Squatters formed into voluntary associations that had the primary function of representing their
members in disputes with the government. These disputes focused on (a) demands for the rights
of permanent settlement (b) demands for urban services such as potable water, sewers,
paving, and electricity; and (c) the defense of illegal settlements against eradication by
government security forces. In these disputes, the associations functioned as representative
groups engaged in political action. They transformed their members' actions from mere individual
violations of law into a collective challenge to the government's organization of Brasilia.

They subversively used state symbols against state authorities. The patronage system also
linked squatter settlements and political parties. There was also a use of both place of birth and
place of residence among migrants to form a web of patron-client relations with government
officials.

Holston distinguishes two types of formations in the development of Brasilia's periphery: the
usurpative and the derivative. The satellites represent a derivative formation in the sense that the
government created them either by executive order or by legislative act.

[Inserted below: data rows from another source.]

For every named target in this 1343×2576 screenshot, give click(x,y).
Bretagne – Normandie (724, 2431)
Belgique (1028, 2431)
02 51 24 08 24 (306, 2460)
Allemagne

However, in authorizing
their creation, the government was in each case giving legal foundation to what had in fact already
been usurped: the initially denied residential rights that pioneers appropriated by forming squatter
settlements. Thus, Brasilia's legal periphery has a subversive origin in land seizures. These
rebellions culminated in a recurrent pattern of urban development: those who lacked the rights to
settle organized to usurp them, mobilizing around demands for legal residence in urban not
rural communities. These actions created an illegal periphery of squatter settlements. Confronted
with this unplanned and uncontrolled development, the government responded by founding legally
constituted satellite cities of its own design to which it removed the squatters.

The rebellion of the pioneers did effect a transformation in the structure of Brasilia's public
domain, for it ensured the inclusion of social strata previously excluded. The significance of
the government's initiative is revealed in the alternatives it denied. It did not attempt a military
solution. However, the government had little choice but to use the mechanisms of social
stratification and repression that are constitutive of the very phenomena they sought to exorcise.
They denied the satellite cities political representation in order to eliminate the turbulence of
political organization. The combination of political subordination and preferential recruitment
defined the satellite cities as a differentially incorporated category of settlements within the
administrative structure of the city.